The global real estate group has reduced the carrying value of its financial services business amid expectations of a decline in home loan settlements.
REA Group Ltd has published its results for the 2020 financial year (FY20), posting a net profit of $267 million, down 9 per cent.
The group’s underlying revenue fell 6 per cent to $820.3 million, hit by a 7 per cent fall in revenue across its Australian division to $772.4 million.
This came despite an increase in the operating revenue of its financial services business – which includes mortgage broking franchise Smartline Home Loans – in response to settlements growth in the first half of FY20.
Settlement growth was offset by an annual non-cash valuation adjustment to “reflect the expected future trail commission net income”, which reduced off the back of “faster loan run off rates in the low interest rate environment”.
The earnings result also reflects a $7.3 million non-cash reduction in the carrying value of its financial services business in anticipation of a near-term decline in settlement growth off the back of the COVID-19 crisis.
Reflecting on the overall result, REA Group CEO Owen Wilson said he is pleased with the performance given the unprecedented impact of the COVID-19 pandemic.
“Pleasingly, our flagship site realestate.com.au extended its leadership position in FY20. Each month, 60 per cent of Australia’s adult population is visiting our site, with a new record of almost 12 million people in May,” said Mr Wilson.
“I am proud of the way REA has responded to the COVID-19 crisis, quickly adapting our products and experiences to enable Australians to continue to find, buy and sell property,” he said.
“In these challenging conditions, our products and services are playing an increasingly vital role in supporting our customers and vendors.
“Ensuring Australia has a well-functioning property sector remains core to our purpose and vital for our country’s long-term economic growth.”

+---+

**Activity 1:** For each statement below about the article on REA Group's FY20 results, answer yes or no and quote the words from the article that decide it. (a) REA Group's FY20 net profit was $267 million, down 9 per cent. (b) Revenue across the group's Australian division rose 7 per cent. (c) The group reduced the carrying value of its financial services business by $7.3 million.
**Activity 2:**
Answer these questions from the article on REA Group's FY20 results:
(a) What was the group's underlying revenue?
(b) Which mortgage broking franchise does the financial services business include?
(c) How many people visited the flagship site in May, according to the record cited?
**Activity 3:** Reproduce the passage of the article on REA Group's FY20 results that opens with the words containing "This came despite" and closes with "the COVID-19 crisis.".

Saved data entries
+---+

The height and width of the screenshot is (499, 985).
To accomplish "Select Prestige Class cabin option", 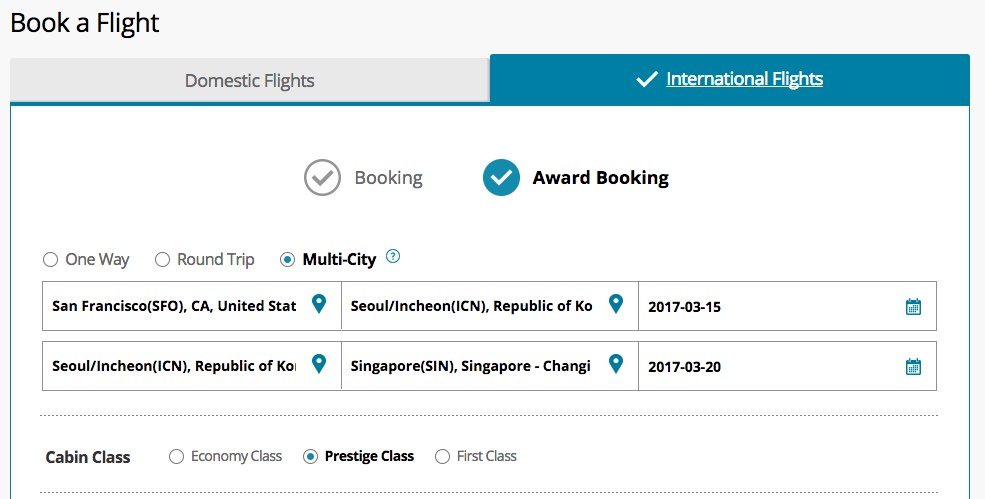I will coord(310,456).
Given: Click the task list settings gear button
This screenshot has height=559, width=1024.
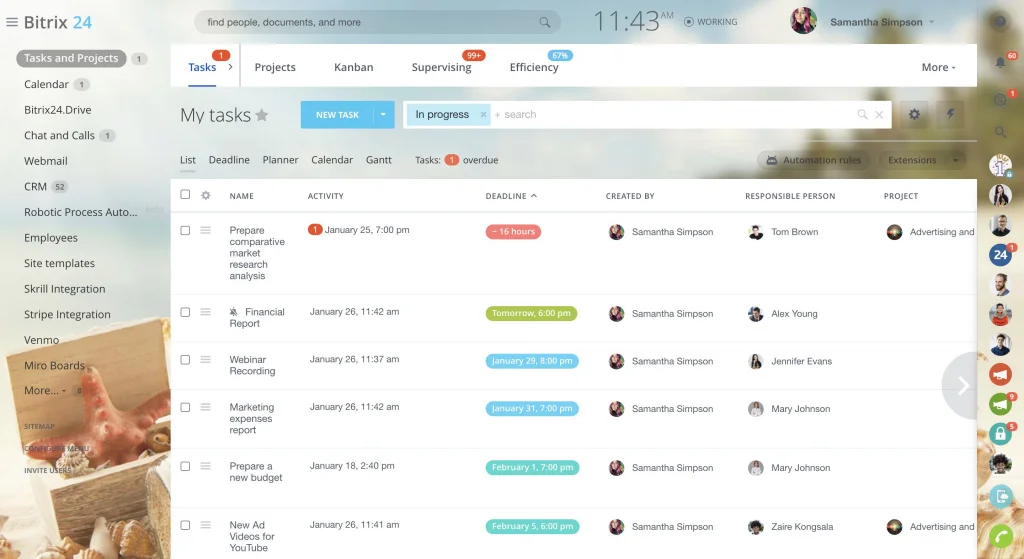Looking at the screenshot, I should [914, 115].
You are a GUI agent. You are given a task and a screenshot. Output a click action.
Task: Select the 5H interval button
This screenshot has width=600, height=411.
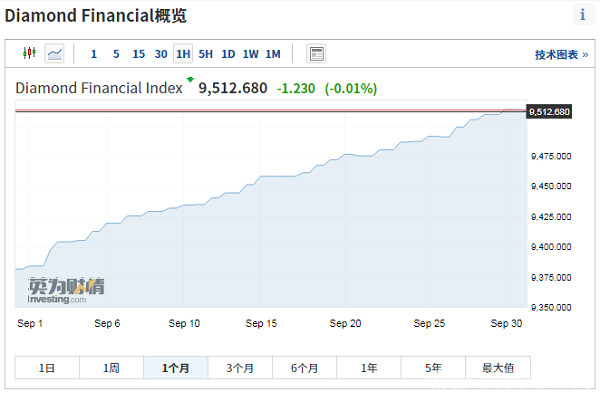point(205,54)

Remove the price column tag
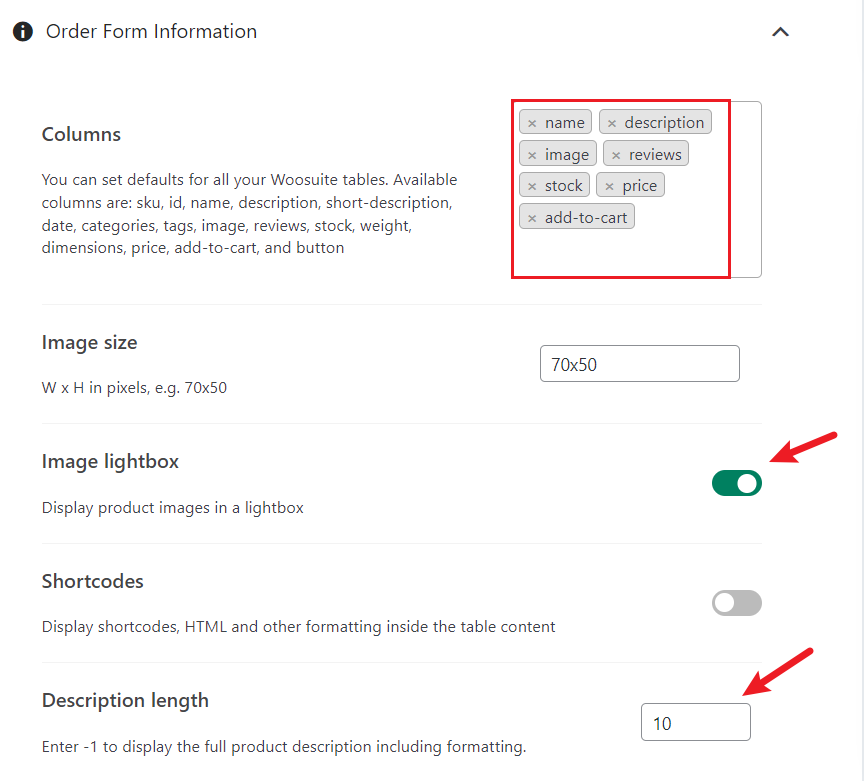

+---+

**Exercise result 1:**
(a) Yes: "posting a net profit of $267 million, down 9 per cent"
(b) No: "a 7 per cent fall in revenue across its Australian division to $772.4 million"
(c) Yes: "a $7.3 million non-cash reduction in the carrying value of its financial services business"

**Exercise result 2:**
(a) $820.3 million
(b) Smartline Home Loans
(c) Almost 12 million

**Exercise result 3:**
This came despite an increase in the operating revenue of its financial services business – which includes mortgage broking franchise Smartline Home Loans – in response to settlements growth in the first half of FY20.
Settlement growth was offset by an annual non-cash valuation adjustment to “reflect the expected future trail commission net income”, which reduced off the back of “faster loan run off rates in the low interest rate environment”.
The earnings result also reflects a $7.3 million non-cash reduction in the carrying value of its financial services business in anticipation of a near-term decline in settlement growth off the back of the COVID-19 crisis.